[[ Excerpted passage, beginning ]]

Calafat would remain exposed at altitude for the next two days, unable to move, as his team was unsuccessful at convincing sherpas to rescue him. Sherpas had diverted to support Oh Eun-sun who was undertaking her final eight-thousander and were unwilling to assist Calafat off the mountain. After reaching out to ground support for a helicopter assist, a high altitude rescue attempt was made, but delayed by the weather. By the time a helicopter with doctor and mountaineer Jorge Egocheaga reached Calafat's position, it was too late, and he had been covered by snow and died.

Due to the altitude, Calafat's body remained on Annapurna, at an elevation of 7,400m. The remainder of Calafat's team was evacuated from the mountain by a Swiss rescue team helicopter that had originally come to Calafat's aid.

[[ Excerpted passage, end ]]

--- Problem set ---
**A.** Decide whether each statement below agrees with the passage about Calafat's death on Annapurna, answering yes or no and quoting the deciding words from the passage: (i) Sherpas would not help Calafat because they had gone to support Oh Eun-sun. (ii) Calafat's body was flown off the mountain. (iii) A Swiss rescue team helicopter evacuated the rest of Calafat's team.
**B.** Proceed with the passage about Calafat's death on Annapurna, picking up right after its final sentence.

[[ Entries shown, beginning ]]

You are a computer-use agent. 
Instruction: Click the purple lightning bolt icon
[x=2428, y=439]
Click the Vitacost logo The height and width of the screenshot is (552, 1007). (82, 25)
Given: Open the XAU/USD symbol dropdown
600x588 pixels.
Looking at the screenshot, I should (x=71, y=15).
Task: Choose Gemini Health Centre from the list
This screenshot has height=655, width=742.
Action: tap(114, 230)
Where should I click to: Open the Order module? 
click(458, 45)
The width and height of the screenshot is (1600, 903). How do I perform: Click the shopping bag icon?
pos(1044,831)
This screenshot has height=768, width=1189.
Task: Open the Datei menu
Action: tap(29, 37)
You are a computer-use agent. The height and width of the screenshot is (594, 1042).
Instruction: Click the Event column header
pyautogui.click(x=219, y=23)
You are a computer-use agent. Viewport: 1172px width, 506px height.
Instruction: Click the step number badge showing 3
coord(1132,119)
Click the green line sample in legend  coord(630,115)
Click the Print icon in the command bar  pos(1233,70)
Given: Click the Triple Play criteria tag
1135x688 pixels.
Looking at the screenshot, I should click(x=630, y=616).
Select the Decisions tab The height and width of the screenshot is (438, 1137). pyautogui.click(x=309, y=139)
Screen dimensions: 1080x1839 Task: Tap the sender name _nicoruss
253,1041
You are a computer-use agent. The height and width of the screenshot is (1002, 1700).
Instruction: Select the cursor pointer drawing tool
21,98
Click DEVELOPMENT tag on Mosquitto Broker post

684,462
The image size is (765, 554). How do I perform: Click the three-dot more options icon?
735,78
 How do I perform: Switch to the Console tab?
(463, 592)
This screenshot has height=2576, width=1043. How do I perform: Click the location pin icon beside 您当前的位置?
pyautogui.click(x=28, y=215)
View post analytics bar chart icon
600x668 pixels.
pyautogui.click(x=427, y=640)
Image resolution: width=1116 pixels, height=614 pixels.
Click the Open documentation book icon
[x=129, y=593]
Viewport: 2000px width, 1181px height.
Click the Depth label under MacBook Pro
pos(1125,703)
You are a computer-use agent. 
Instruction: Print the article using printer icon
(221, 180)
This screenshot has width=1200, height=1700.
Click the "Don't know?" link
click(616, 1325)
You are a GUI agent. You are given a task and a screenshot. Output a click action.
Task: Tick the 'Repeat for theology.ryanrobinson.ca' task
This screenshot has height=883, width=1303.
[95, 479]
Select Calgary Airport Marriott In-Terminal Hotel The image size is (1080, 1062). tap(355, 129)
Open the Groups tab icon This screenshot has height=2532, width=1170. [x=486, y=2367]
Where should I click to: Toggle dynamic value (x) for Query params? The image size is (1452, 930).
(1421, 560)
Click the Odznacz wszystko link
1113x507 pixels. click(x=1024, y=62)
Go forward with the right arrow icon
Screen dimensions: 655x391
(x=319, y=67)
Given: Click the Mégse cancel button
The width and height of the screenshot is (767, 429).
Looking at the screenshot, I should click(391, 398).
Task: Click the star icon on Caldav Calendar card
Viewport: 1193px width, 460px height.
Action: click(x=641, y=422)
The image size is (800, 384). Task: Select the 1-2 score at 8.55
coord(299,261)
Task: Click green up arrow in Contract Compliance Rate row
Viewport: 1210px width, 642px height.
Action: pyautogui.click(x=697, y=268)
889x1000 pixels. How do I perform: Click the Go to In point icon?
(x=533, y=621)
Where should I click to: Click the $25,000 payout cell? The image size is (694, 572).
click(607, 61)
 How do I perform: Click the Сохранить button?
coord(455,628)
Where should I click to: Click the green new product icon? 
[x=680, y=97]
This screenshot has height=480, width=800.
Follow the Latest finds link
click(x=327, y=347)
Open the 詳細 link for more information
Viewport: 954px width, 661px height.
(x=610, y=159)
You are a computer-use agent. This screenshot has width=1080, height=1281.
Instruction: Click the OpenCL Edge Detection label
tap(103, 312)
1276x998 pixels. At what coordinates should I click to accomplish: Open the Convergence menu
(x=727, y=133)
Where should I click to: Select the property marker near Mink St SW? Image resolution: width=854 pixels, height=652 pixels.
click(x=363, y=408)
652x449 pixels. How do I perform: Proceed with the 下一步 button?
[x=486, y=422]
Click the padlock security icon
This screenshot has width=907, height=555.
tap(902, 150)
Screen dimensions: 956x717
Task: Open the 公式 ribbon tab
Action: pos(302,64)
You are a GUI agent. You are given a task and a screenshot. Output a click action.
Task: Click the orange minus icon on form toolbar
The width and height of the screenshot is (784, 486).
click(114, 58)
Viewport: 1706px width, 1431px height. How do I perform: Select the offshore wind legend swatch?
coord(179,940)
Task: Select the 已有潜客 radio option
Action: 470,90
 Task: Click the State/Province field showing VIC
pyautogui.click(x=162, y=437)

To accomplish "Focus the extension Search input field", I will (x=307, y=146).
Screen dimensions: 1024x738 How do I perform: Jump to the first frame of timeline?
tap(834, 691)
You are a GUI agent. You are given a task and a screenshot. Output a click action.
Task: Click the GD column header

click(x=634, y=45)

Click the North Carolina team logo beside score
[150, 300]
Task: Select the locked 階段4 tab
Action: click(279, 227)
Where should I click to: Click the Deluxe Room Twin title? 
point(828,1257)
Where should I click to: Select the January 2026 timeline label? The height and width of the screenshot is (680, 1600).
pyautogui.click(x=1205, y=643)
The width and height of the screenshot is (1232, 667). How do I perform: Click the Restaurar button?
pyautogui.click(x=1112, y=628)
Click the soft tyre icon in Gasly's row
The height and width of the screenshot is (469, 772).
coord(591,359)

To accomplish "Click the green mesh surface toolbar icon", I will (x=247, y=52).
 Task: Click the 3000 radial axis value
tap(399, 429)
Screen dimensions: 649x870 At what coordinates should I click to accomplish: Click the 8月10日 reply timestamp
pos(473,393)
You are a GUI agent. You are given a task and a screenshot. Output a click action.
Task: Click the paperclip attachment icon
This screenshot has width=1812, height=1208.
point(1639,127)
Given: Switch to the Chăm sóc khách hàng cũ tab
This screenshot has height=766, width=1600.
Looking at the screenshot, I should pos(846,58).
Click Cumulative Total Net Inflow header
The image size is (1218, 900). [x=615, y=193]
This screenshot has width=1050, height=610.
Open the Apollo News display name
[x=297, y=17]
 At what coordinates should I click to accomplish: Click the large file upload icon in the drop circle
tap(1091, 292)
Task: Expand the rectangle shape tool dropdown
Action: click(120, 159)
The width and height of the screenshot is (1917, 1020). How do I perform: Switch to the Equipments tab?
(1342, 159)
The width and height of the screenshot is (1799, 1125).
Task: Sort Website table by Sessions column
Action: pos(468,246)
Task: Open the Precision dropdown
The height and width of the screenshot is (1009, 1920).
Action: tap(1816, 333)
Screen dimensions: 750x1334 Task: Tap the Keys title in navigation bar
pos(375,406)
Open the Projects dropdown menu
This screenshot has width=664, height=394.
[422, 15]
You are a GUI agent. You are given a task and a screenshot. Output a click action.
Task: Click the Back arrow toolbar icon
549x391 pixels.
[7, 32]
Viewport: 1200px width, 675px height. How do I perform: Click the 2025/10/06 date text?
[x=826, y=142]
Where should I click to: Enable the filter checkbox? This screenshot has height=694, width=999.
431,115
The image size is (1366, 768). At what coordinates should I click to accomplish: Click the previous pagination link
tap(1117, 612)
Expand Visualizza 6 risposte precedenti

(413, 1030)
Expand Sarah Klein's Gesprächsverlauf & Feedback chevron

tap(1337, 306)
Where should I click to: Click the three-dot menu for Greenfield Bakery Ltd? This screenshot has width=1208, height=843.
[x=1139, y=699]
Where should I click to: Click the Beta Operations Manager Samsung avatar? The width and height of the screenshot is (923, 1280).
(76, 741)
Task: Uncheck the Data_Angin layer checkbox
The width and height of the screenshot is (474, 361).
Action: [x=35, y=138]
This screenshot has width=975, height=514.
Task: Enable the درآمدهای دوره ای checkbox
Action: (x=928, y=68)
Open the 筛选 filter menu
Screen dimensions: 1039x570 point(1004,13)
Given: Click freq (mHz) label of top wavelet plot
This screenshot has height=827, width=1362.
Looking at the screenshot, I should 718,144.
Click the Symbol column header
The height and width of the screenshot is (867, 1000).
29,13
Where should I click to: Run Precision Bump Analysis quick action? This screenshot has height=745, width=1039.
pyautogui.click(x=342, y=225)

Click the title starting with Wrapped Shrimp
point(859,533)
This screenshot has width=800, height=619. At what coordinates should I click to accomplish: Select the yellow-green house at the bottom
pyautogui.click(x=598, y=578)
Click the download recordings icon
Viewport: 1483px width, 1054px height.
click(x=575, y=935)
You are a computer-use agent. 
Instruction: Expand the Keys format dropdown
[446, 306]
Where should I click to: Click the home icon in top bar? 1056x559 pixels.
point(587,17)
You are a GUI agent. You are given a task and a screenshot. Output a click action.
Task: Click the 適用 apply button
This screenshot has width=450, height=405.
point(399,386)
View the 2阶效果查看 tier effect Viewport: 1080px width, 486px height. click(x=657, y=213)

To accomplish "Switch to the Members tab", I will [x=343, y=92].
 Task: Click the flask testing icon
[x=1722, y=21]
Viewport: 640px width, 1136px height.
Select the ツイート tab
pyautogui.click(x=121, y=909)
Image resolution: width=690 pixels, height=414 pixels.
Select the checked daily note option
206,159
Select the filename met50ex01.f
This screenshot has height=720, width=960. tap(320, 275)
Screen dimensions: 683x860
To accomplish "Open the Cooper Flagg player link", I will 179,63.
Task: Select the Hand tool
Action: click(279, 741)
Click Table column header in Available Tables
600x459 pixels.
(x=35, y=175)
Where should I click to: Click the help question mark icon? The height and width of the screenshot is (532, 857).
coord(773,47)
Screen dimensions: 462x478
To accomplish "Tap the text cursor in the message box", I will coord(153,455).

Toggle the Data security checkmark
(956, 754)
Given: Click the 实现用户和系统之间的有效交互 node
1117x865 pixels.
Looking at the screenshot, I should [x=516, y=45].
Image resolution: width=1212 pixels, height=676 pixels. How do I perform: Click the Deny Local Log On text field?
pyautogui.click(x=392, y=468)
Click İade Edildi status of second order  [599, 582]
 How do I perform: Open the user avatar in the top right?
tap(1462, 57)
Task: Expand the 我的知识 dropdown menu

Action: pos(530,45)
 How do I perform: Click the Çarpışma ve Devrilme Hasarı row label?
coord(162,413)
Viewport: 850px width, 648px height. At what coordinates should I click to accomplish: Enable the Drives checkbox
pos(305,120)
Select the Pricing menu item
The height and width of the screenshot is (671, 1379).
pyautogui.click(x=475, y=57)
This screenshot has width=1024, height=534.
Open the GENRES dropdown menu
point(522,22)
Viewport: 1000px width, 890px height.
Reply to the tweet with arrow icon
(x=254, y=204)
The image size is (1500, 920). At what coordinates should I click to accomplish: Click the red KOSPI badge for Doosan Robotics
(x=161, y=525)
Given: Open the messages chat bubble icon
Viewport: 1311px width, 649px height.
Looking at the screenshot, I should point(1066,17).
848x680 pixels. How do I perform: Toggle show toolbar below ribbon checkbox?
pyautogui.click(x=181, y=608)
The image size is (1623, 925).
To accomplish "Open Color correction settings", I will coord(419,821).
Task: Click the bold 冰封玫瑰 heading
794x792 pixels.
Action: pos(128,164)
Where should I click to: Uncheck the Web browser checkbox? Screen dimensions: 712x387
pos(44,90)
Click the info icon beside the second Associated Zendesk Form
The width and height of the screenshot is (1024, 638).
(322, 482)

[[ Entries shown, end ]]

--- Expected outputs ---
**A.**
(i) Yes: "Sherpas had diverted to support Oh Eun-sun who was undertaking her final eight-thousander and were unwilling to assist Calafat off the mountain."
(ii) No: "Due to the altitude, Calafat's body remained on Annapurna, at an elevation of 7,400m."
(iii) Yes: "The remainder of Calafat's team was evacuated from the mountain by a Swiss rescue team helicopter that had originally come to Calafat's aid."

**B.**
=== Aftermath ===
Calafat's death was widely reported in Spain and across Europe, due to the high profile of the expedition team, the similar circumstances of climber Ochoa de Olza's death two years previously, and from increasing speculation over Oh Eun-sun's summit claim considering the weather on the mountain. Controversy was further raised when one of the expedition team members, Carlos Pauner indicated that Calafat himself was to blame for his death, due to not having enough strength to continue.

Oiarzabal's expedition to Annapurna was documented by filmmaker Arancha Vega. In 2010, the film, "Annapurna" was released, which features Calafat's final climb.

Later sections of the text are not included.